Я облизал свои пересохшие губы. В ответ я ответил на его родном языке.
— Телефон, пожалуйста.
Глава 24
Джулио
Я не гордился тем, как провел следующие несколько дней.
В огромном поместье Раваццани полно мест, где можно было спрятаться. Я знал это с детства, когда хотел убежать от своих обязанностей. Мое любимое место всегда было на винодельне, в комнате, которую винодел использовал как жилое помещение. У нашего нынешнего винодела был свой дом, поэтому это крошечное помещение давно не использовали. Оно не было изысканным, но у меня имелся доступ к вину и возможность уединиться. Это все, в чем я нуждался.

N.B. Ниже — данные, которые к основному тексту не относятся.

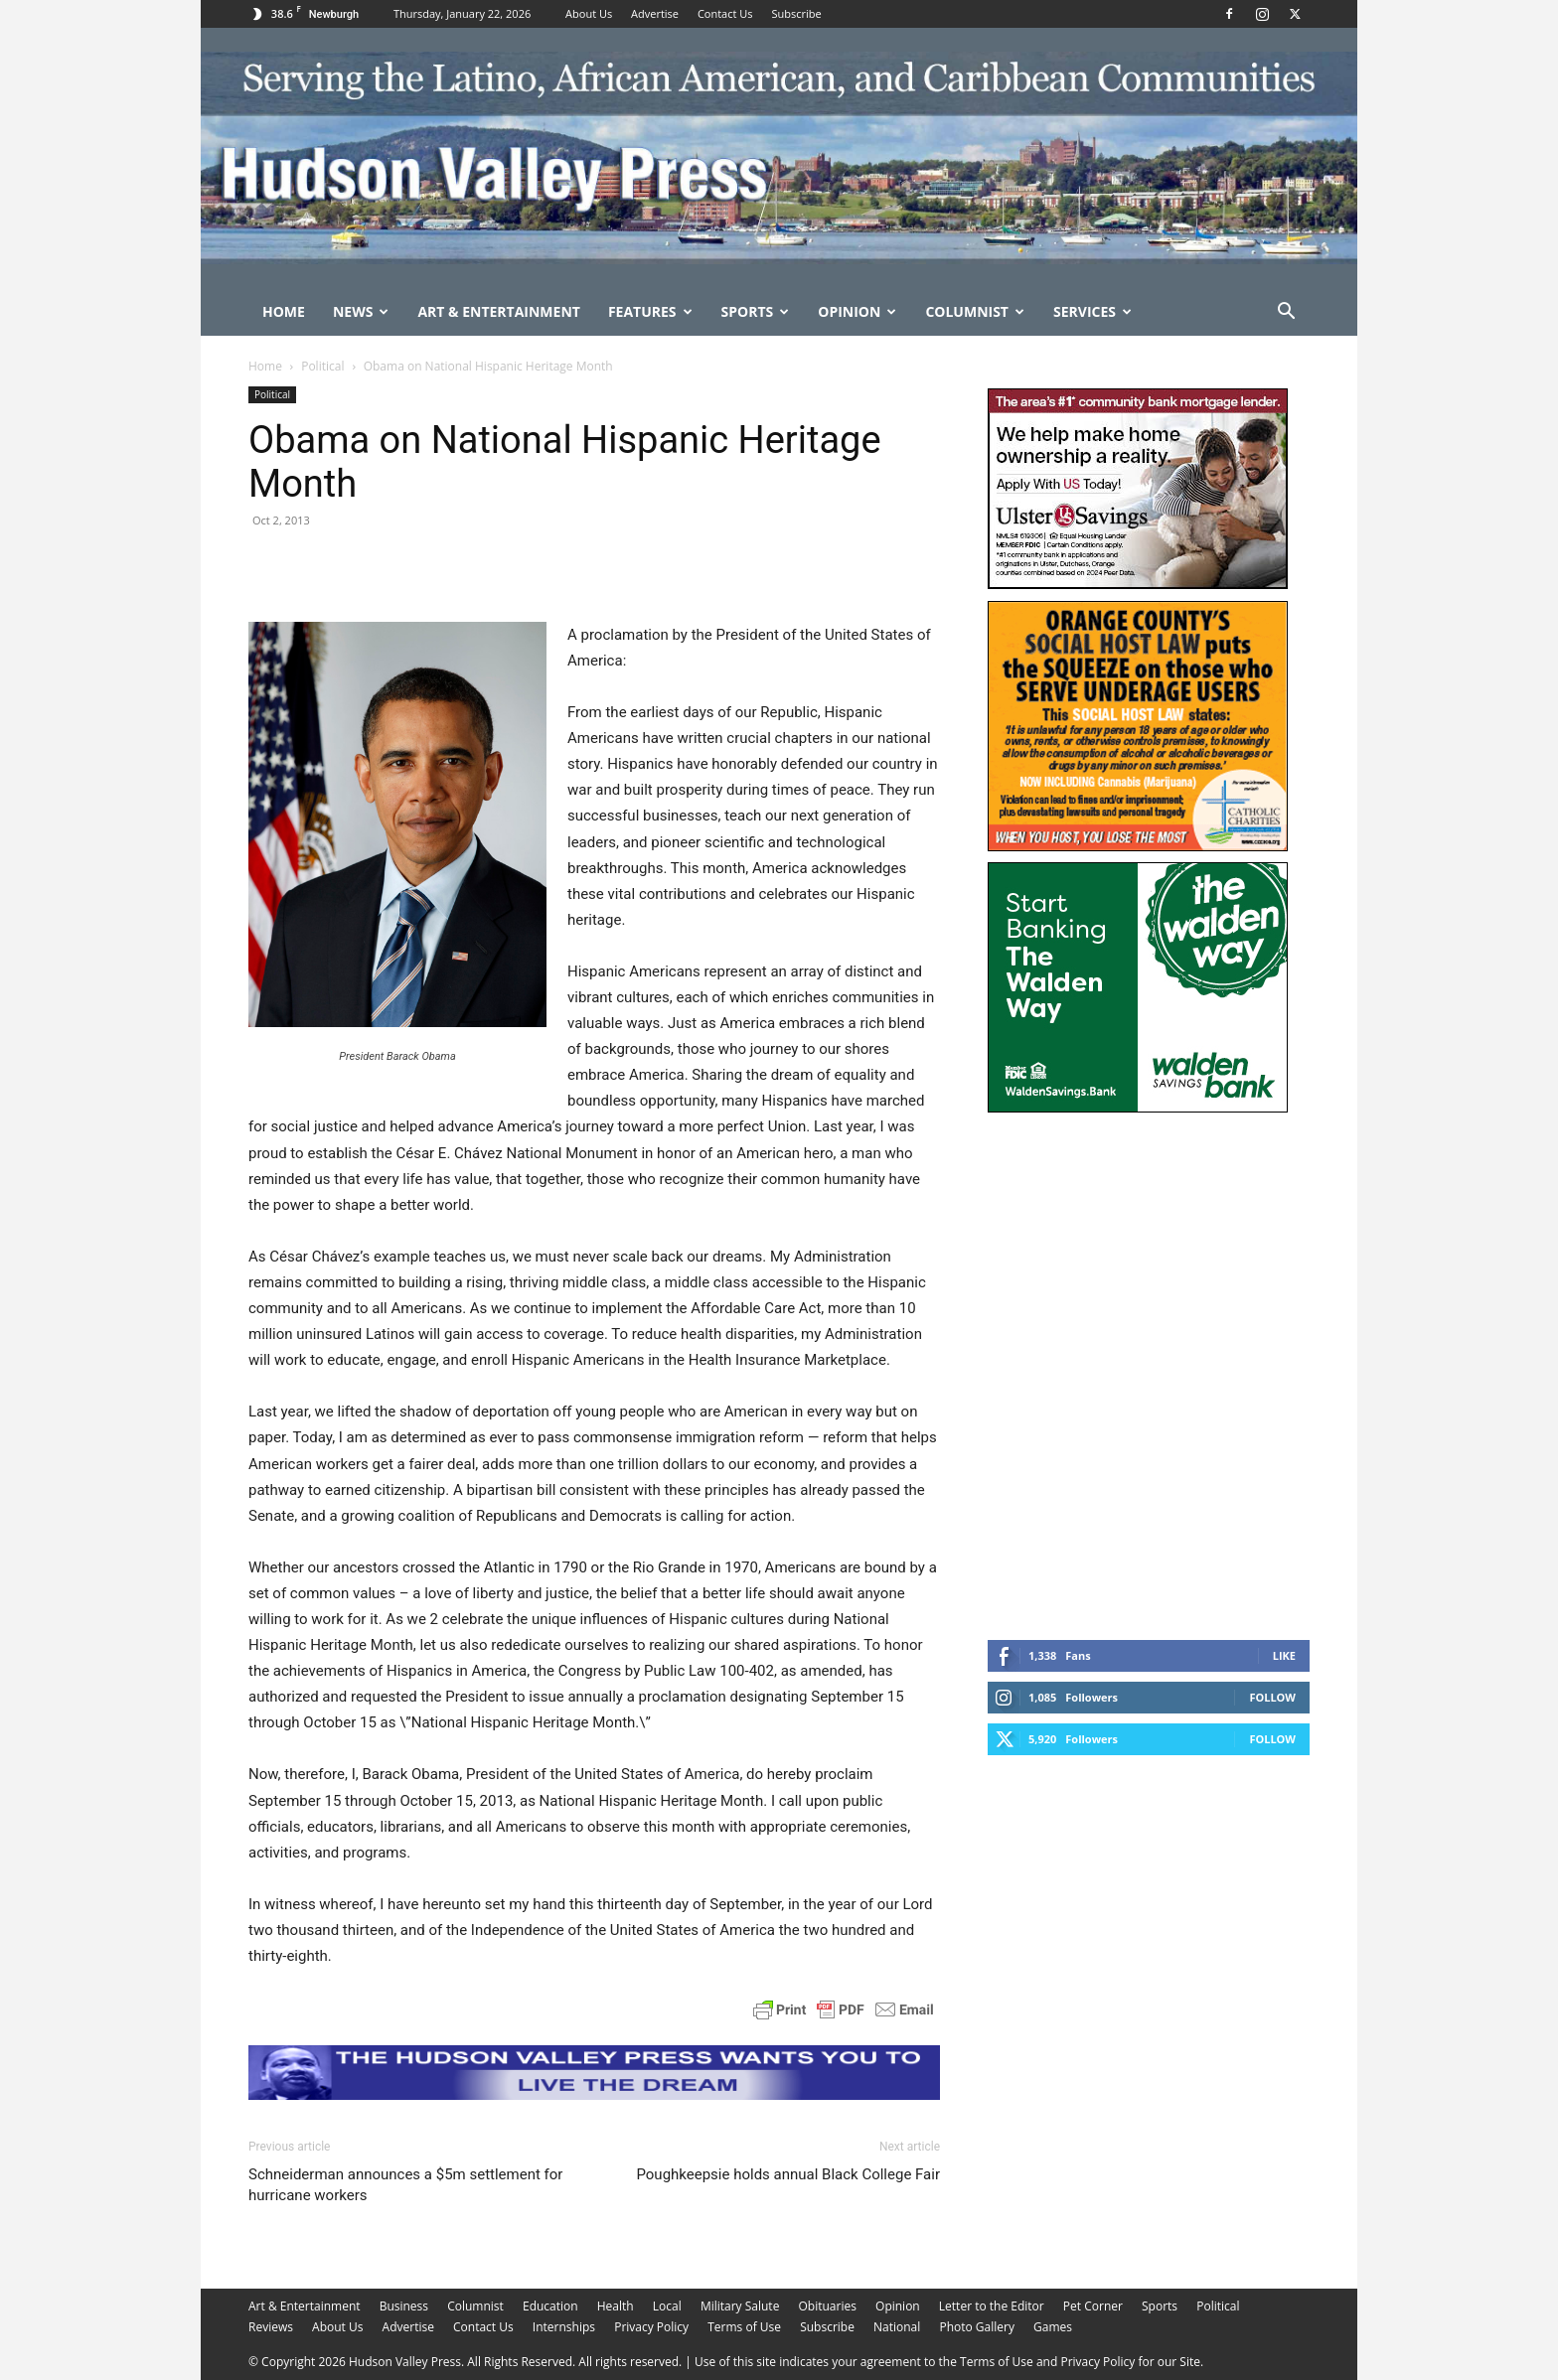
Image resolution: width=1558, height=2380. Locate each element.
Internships (564, 2326)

Фрэнки однажды пыталась поговорить со мной, но я ее прогнал. Сказал, что не готов к разговору. Вместо этого провел почти два дня, напиваясь и жалея себя. Злость и горечь оставались моими постоянными спутниками. На третий день наступило жуткое похмелье, и я поклялся завязать с вином «Раваццани» на всю оставшуюся жизнь.

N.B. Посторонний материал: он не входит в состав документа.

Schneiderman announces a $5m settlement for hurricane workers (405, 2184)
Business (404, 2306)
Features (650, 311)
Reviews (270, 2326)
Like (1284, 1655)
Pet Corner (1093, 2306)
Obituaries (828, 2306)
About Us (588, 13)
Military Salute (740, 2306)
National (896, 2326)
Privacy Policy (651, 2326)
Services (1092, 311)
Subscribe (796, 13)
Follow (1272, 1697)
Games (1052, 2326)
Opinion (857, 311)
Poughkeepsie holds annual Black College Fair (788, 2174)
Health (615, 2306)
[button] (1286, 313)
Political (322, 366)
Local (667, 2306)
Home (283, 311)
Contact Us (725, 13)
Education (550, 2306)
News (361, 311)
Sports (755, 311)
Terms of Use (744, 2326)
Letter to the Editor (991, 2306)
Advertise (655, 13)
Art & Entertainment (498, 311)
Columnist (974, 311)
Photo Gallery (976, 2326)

Я прекрасно понимал, что должен вернуться в реальный мир. Должен встретиться со своей семьей, что бы ни ждало меня впереди. Как только смогу, уеду куда-нибудь далеко-далеко и начну строить свое будущее. Один.

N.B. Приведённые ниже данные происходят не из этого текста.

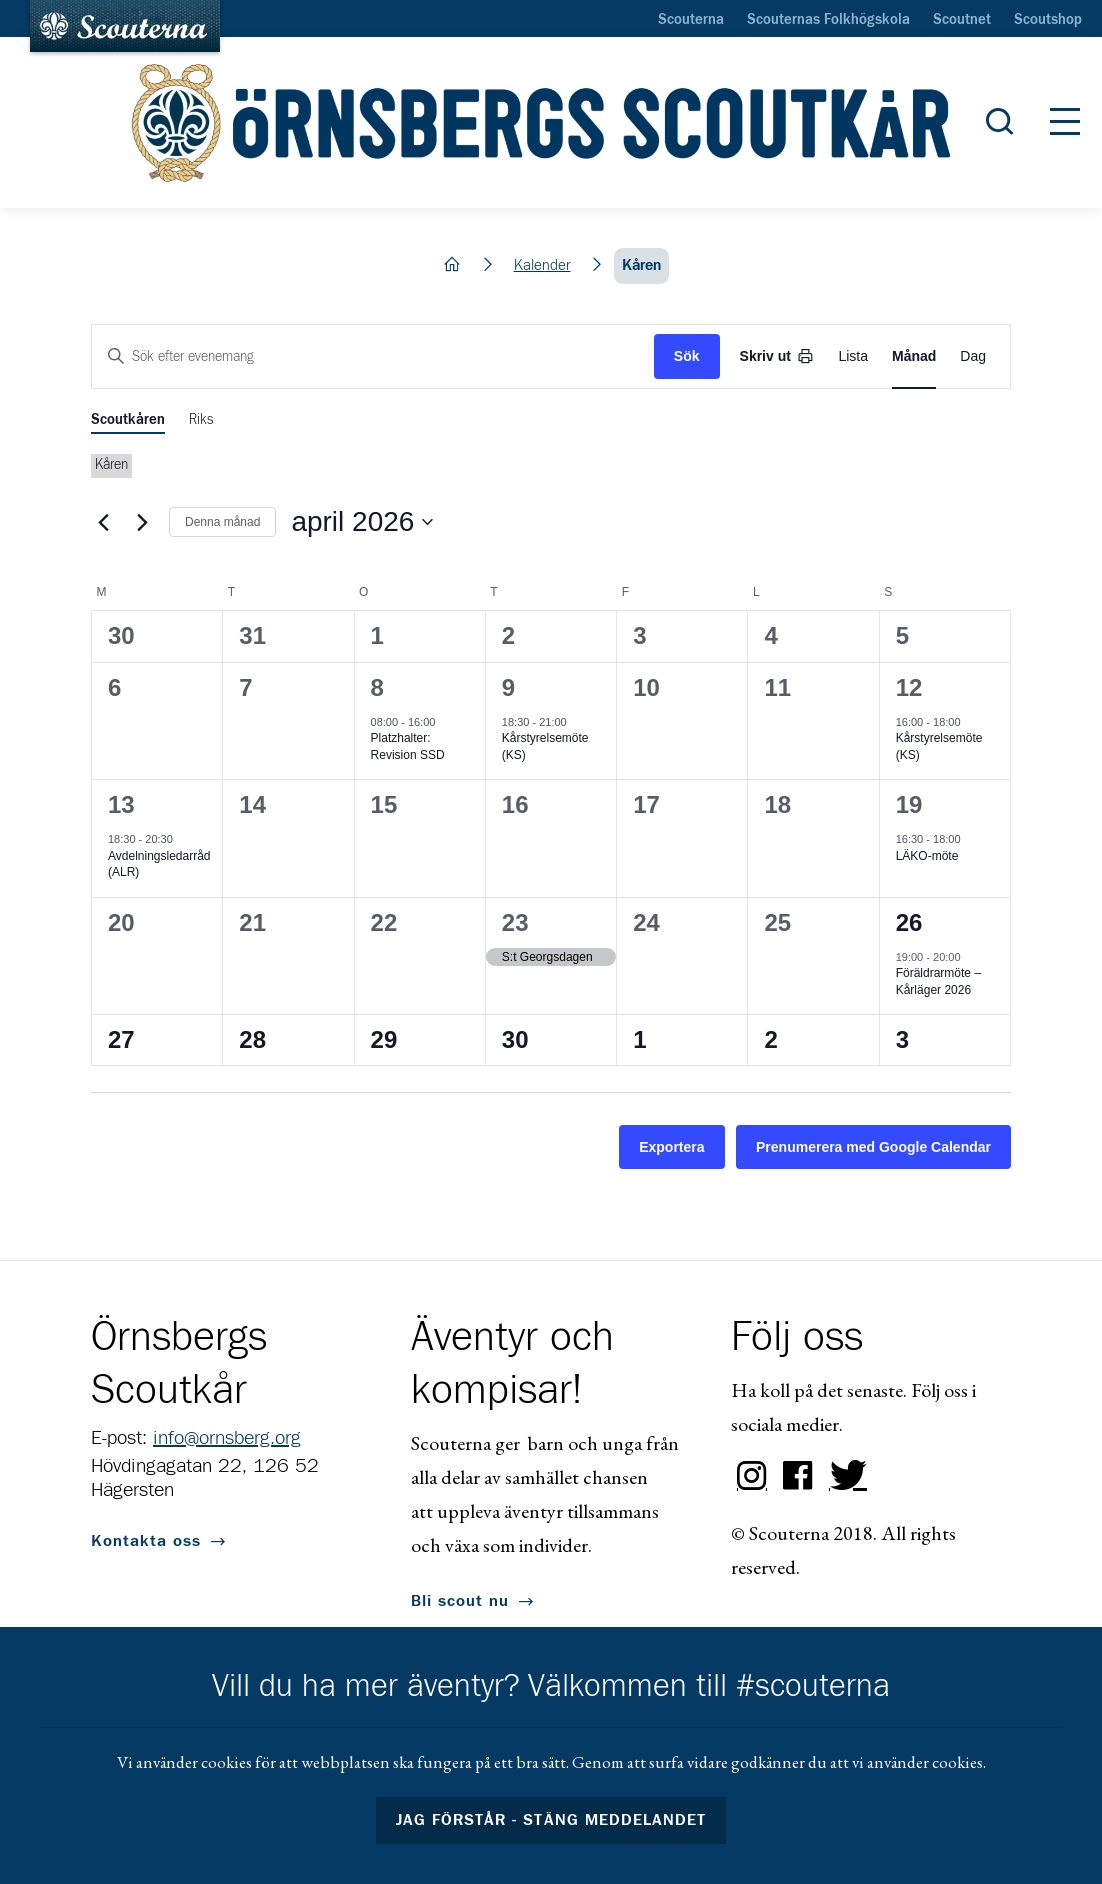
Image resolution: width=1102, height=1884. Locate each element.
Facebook (798, 1476)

Засунув руки в карманы, направился к замку. Я не поднимал головы, не желая вступать в разговор с кем-либо из работников поместья, большинство из которых я знал всю жизнь. У меня не получится притвориться вежливым или создать у них впечатление, что все в порядке, когда это было не так.
Я проскользнул через заднюю дверь на кухню Зии. Она, конечно, была там, помешивая что-то на плите. Зия собрала на макушке свои седые волосы, и на ней, как обычно, было черное платье. Вечная вдова, как и многие из ее поколения. Я ничего не сказал, просто подошел к стойке и сел на табурет.
Не оборачиваясь, она достала из буфета миску и стала накладывать в нее что-то ложкой. Затем поставила миску передо мной.
— Кушай, малыш.
Как она узнала, что это я?
Я уставился на еду, это пастина 5с яйцом и хрустящим прошутто. Окончательное утешение, одно из моих любимых блюд в детстве.
— Спасибо, Зия.
Она налила мне газированной воды. Две таблетки обезболивающего тоже появились как по волшебству. В моем горле образовался комок. Я не хотел, чтобы Зия суетилась вокруг меня, но я был ей глубоко благодарен. Принял таблетки и начал есть.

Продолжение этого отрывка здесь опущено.